To change to certificate-based authentication, follow the instructions in this article to create a certificate, upload it to an app, and connect with a command like:
Connect-MgGraph -TenantId "a562313f-14fc-43a2-9a7a-d2e27f4f3478" -AppId "45b178af-aaa3-4728-956f-35425fe5b6e6" -CertificateThumbprint "A6918A18EBBED10AF6B0D873A688F743020C742F"
In this instance, the only Graph permission required is Directory.Read.All. That’s a reasonably safe permission to assign to an app and is much better than running code with the full-blown set of permissions accrued by the SDK service principal.
Even Better, Dump Task Scheduler
If you move to using Azure AD-registered apps to run scheduled tasks, the natural progression is to dump the Windows Task Scheduler completely and replace it with Azure Automation. The downside is that an Azure subscription is necessary to pay the (usually small) bills incurred for running scripts (runbooks). The advantages are:
- Ability to use secure managed identities to connect to Microsoft 365 endpoints like the SDK, Exchange Online, and Teams. Certificate-based authentication is available for other endpoints.

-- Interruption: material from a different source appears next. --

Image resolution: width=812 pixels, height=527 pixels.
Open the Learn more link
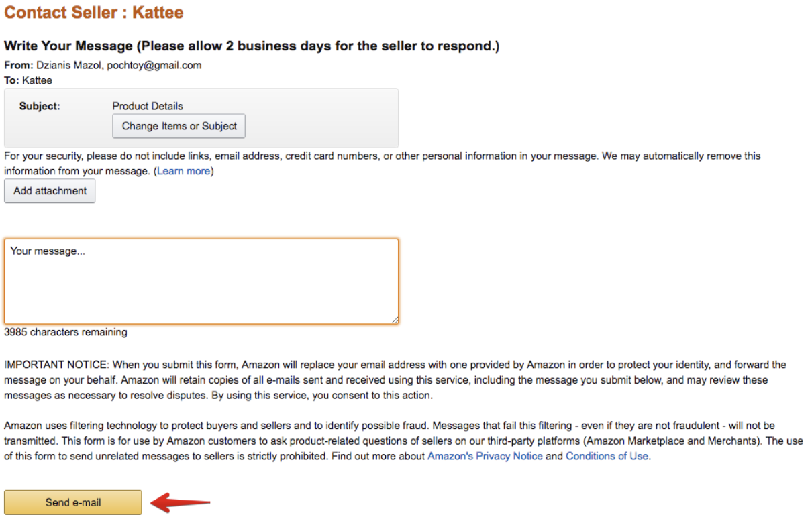coord(184,171)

- Remove the dependency that scripts run on a specific workstation.
- Azure Automation supports RBAC for Applications to limit access to Exchange Online mailboxes.
- Robust scheduling engine for runbooks.
- Microsoft puts more development effort into Azure Automation than it does for the Windows Task Scheduler (which doesn’t appear to have received much love since Windows 2003).
Here’s a good example of a fully worked-out runbook to check the unified audit log for high-priority events that might indicate when attackers try to compromise a tenant.
Adapting Scripts for Azure Automation
The normal approach to take a script and adapt it to run on Azure Automation is:
- Select an Automation account (or create one in the Azure portal).
- Create a runbook for a PowerShell script.
- Make sure the service principal for the Azure Automation account has consent to use all required permissions.
- Adjust the code for Azure Automation.
- Test the code to make sure it runs properly.
- Link the runbook to an Azure Automation schedule.
Usually, code adjustments focus on two areas: authentication (using a managed identity is the best approach) and output. For instance, the sample script generates a CSV file and stores it on a local drive. Because Azure Automation runs scripts on headless servers, a different approach must be used, such as creating output files in SharePoint Online or sending them as email attachments.
Moving scripts to Azure Automation takes some time and persistence. Debugging is more difficult and sometimes bewildering. But it’s worthwhile in the end, and that’s the important thing. Dump Task Scheduler and move to a more modern platform.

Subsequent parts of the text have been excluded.